What are the lessons for the United States, as Americans contend over whether to keep a commitment by President Obama to admit 10,000 new Syrian refugees? America rightly sees itself as an exemplar of religious liberty, and in recent years has sought to be a champion of the right of religious belief and practice. Does Germany’s likely change of policy mean that the United States should suspend its Syrian refugee policy? Or, should America only admit non-Muslims?
My answer to both questions is “no.” But first, let me start with one lesson from Germany: It is wrong and harmful to reduce all resistance to high rates of immigration, particularly in a time of transnational terrorism, to racism and a nascent fascism.

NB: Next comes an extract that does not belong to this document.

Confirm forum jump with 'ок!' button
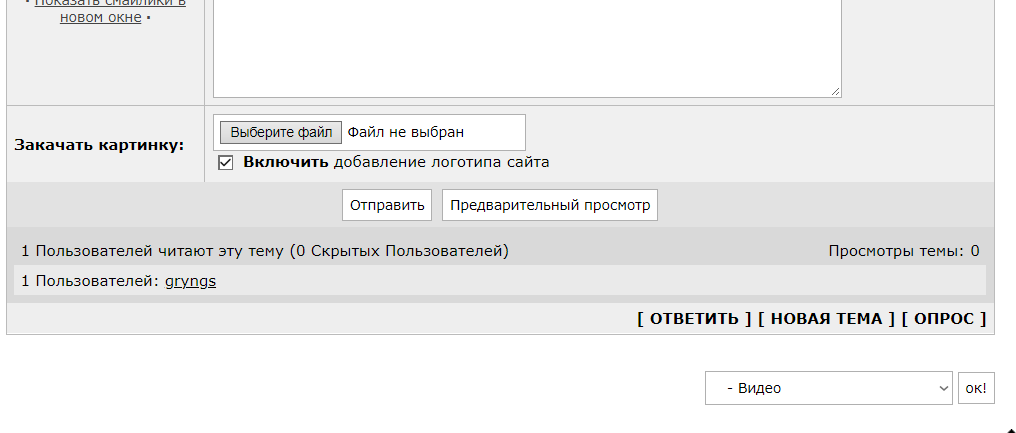This screenshot has height=433, width=1016. tap(976, 388)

Progressives are adept at discrediting their foes by labeling them “fearful” and “anxious,” but the left has fears and anxieties of its own that lead it to stigmatize dissent from its own orthodoxy. If it becomes impermissible, politically incorrect, to raise questions in a time of threat, then those questions do not go away; they go underground, ready to be exploited by political actors and movements who will surround them with malignant narratives of blood and soil. In other words, if you want to forestall right-wing extremism, do not dismiss understandable concerns about terrorism or insult the concerned.

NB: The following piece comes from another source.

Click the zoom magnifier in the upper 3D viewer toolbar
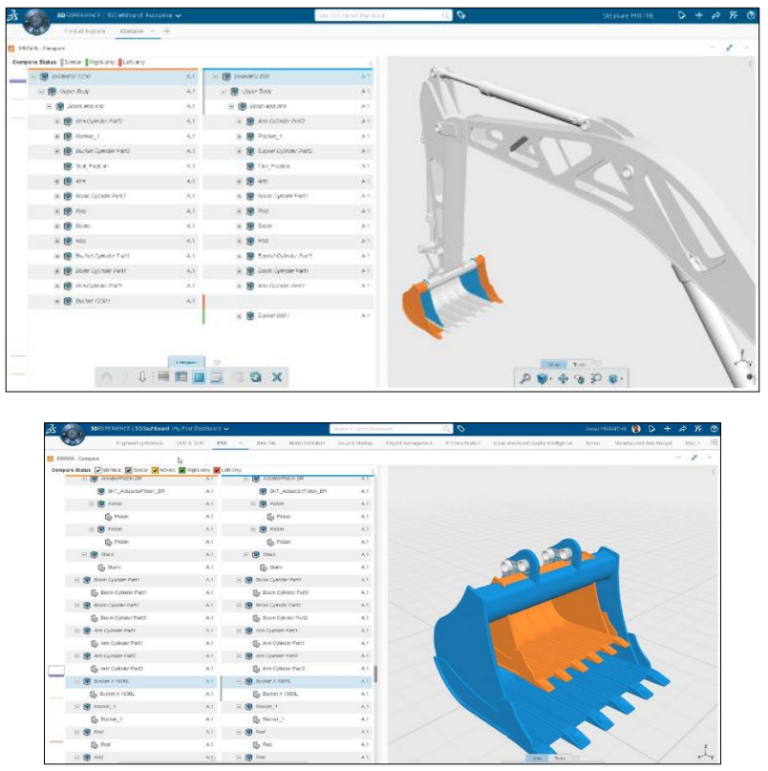This screenshot has width=768, height=771. click(525, 379)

Why not keep all Syrians out, then, or at least Syrian Muslims?
Because America’s situation is not Germany’s. It has admitted far fewer Syrian refugees thus far—an estimate 1,800 since the civil war began—and is committed to another 10,000. The total would then be 11,800, just under six percent of the German total. Being a much larger country, the United States has a larger internal security apparatus to handle these far smaller numbers. If the INS, FBI, and large numbers of police and sheriffs’ associations were to protest that the burden is too heavy and the danger too great, then America’s situation would be like Germany’s. But that time is far away. Put another way, to reach Germany’s level of Syrian refugees, the United States would need to admit around 800,000 Syrians, almost 68 times more than America plans to admit. (America’s southern border is notoriously porous, but securing that border is not our topic here.)
As for accepting only Christians and perhaps Yadizis: the best justification is that these groups are subject to especially heinous persecution by ISIS, even genocide. Who can forget the video of the Coptic martyrs being beheaded on a Libyan beach? But this is an argument for admitting Christians and Yazidis. It is not an argument against admitting any Muslims. ISIS is terrorizing Muslims who do not conform to their strict version of Sunni Islam. That is religious persecution. In refusing all Muslim refugees, America would be adding to the penalties that these people are suffering under.
Angela Merkel is famous here for saying, with respect to high numbers of refugees, that “Germany can take it.” She spoke too soon. But the “it” that America has committed to taking is far less burdensome or dangerous. For now, America can indeed take it.
John Owen, Taylor Professor of Politics at the University of Virginia, is spending this academic year as a Senior Guest Scholar at the Free University of Berlin and the Berlin Social Science Research Center (WZB). The opinions he expresses are his own.
This piece was originally authored on November 23, 2015 for the Religious Freedom Project at Georgetown’s Berkley Center for Religion, Peace, and World Affairs.